Ослепленные, отхаркивающиеся, пошатывающиеся, мы лупили руками по воздуху. Бабочки восприняли нас как свой последний шанс. Ничем их было не отогнать. Без колебаний они летели навстречу своей гибели. Мы давили их на щеках, лбах, бровях. По-моему, в безумии мы все могли окончить свои дни, прыгнув в море, лишь бы избавиться от этих бабочек, но вода вокруг корабля тоже кишела ими. «Летящий по ветру» стоял словно гроб на усыпанном цветами церковном полу.
Быстро приоткрыв глаз, чтобы добраться до борта, я увидел одного из товарищей по несчастью, его синее лицо и череп были наполовину скрыты под бабочками.
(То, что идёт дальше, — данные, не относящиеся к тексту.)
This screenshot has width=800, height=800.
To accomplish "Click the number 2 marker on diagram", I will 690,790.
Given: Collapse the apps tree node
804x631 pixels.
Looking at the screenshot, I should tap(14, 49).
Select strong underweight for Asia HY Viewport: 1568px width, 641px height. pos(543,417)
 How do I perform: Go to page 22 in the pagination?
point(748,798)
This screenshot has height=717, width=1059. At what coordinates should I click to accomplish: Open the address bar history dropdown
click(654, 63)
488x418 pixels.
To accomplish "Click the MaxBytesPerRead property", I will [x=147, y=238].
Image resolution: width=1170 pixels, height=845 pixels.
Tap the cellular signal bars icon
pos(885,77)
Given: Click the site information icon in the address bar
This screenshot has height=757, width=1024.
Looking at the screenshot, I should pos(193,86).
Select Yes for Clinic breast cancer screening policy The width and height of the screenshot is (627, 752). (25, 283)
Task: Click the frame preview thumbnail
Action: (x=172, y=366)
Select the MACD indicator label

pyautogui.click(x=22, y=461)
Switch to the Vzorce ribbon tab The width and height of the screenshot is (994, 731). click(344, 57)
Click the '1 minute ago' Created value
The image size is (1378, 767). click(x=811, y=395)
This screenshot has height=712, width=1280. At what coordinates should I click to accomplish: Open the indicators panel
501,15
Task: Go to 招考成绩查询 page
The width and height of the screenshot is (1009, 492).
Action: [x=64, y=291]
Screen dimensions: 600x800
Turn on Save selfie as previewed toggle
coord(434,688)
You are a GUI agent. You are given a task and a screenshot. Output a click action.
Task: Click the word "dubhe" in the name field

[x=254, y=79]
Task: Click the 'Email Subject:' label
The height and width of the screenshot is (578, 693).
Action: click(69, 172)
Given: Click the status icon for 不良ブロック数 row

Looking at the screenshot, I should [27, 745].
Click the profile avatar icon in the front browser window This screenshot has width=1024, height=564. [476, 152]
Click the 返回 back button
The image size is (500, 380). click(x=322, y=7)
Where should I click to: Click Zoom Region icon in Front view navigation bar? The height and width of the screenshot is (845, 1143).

Я забыл об опасности, которой мы подвергались, не устояв перед очарованием и красотой этого зрелища: красивый округлый синий череп, на котором, медленно взмахивая полураскрытыми крыльями, уселись лимонно-желтые бабочки. Темные глаза, уставившиеся вперед, полускрытые трепещущими крыльями.
В отличие от меня канак, похоже, был совершенно спокоен. Но было ли причиной этого безропотное приятие своей судьбы, я так и не узнал. В следующий миг мне в лицо брызнул фонтан воды. Один находчивый канак кинул за борт ведро и теперь обливал и себя и других. Мы быстро последовали его примеру, и только тогда нам удалось освободиться от кишащих бабочек.